“Un informante de la sociedad civil refirió que en el ejido Raymundo Enríquez en Tapachula, una persona del sexo femenino, de quien no se tenían datos estuviera en estado de gestación, llegó a su domicilio con un bebé en brazos”, detalló el fiscal de Distrito Fronterizo Costa, Juan Carlos Alfaro Cruz, quien dio los pormenores del operativo interinstitucional que culminó en la localización de recién nacido sustraído.
El cual fue sustraído del área de ginecología del hospital del Instituto Mexicano del Seguro Social (IMSS) del municipio de Tapachula. El reporte al Escudo Urbano del C5 del menor, nacido el 18 de abril, dio inicio a la Carpeta de Investigación 0281-089-019-2022, activándose el mecanismo de búsqueda de Alerta Amber por la Fiscalía contra la Desaparición Forzada de Personas y la Cometida por Particulares, llevándose a cabo difusión y protocolos de búsqueda.
Al cumplirse alrededor de cinco horas del operativo de búsqueda y trabajos de investigación de campo, los elementos de la Fiscalía de Distrito Fronterizo Costa obtuvieron datos del informante.
“Por tanto, se procedió a realizar los actos de investigación correspondientes y se localizó en un domicilio particular en el ejido al menor de edad con las características y señas particulares que fueron proporcionadas por los familiares; en el lugar fue detenida Jenni Fernanda ‘N’, de 29 años, originaria de Tapachula, quien fue puesta a disposición del Ministerio Público, autoridad que definirá su situación jurídica en el término de 48 horas”, se detalló.
En lo que respecta al menor de edad, sano y salvo fue entregado a sus padres, realizándose las diligencias correspondientes, “no sólo se le localizó, se le salvó la vida a un menor que tenía menos de 24 horas de haber nacido”, declaró el fiscal en conferencia de prensa.

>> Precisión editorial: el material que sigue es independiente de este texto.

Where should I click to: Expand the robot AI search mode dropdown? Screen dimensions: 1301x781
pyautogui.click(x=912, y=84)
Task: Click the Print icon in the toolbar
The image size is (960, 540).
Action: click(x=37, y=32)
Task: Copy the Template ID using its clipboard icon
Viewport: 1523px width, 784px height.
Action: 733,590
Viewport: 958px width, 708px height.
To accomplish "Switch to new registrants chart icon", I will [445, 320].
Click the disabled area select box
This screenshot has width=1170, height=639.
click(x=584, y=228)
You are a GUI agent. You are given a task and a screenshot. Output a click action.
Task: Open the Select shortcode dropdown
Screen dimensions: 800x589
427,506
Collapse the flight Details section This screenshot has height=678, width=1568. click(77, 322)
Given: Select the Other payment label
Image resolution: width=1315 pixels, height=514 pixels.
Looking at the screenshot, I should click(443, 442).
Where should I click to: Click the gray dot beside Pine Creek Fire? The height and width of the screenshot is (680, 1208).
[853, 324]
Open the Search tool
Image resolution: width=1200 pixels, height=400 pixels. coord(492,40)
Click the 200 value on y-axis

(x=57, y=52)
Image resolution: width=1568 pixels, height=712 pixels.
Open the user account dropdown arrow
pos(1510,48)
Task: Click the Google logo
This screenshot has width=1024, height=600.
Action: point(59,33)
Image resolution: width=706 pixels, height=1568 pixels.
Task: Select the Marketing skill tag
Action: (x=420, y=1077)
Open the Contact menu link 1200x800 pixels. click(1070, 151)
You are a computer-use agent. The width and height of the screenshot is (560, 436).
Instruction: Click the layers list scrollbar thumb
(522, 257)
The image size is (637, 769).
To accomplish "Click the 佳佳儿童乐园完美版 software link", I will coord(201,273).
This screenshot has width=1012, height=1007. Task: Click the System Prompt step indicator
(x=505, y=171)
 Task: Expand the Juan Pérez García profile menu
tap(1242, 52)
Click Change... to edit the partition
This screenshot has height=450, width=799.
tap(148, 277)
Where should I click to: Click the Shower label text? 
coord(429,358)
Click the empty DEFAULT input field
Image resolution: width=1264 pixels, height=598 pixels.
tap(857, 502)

El funcionario detalló que en el proceso de obtención de información para conocer la identidad de la presunta responsable, se analizaron las videograbaciones del sistema de circuito cerrado del hospital del IMSS y los datos legales del taxi que abordó para huir la hoy imputada.
Sobre la participación del taxista, dijo que hasta el momento saben que únicamente fue abordado para realizar el servicio de traslado de la persona y sobre la filtración de una credencial de elector, aclaró que esta no corresponde a la actual detenida.
Sustentó que por mandato e imperativo del XXI constitucional, como autoridad investigadora tiene la función de perseguir el delito, y refirió que “estamos en la fase de análisis y de recabar de los actos de investigación; esto nos arrojarán datos de prueba para poder aportarlos al órgano jurisdiccional, quienes van a definir cuál sería el delito”.
Por tanto, el uso de uniformes falsos y la participación de más personas para la sustracción dentro de las instalaciones, está en proceso de análisis.
El fiscal argumentó que de acuerdo a la Ley General de Personas Desaparecidas, las penas podrían ir del 20 a 45 años y de acuerdo al Código Penal, la conducta de sustracción tiene una penalidad de cinco a 15 años.
Sobre el operativo detalló que los agentes de la Policía Especializada de las diversas comandancias de la FGE, en coordinación con elementos de la Policía Estatal Preventiva.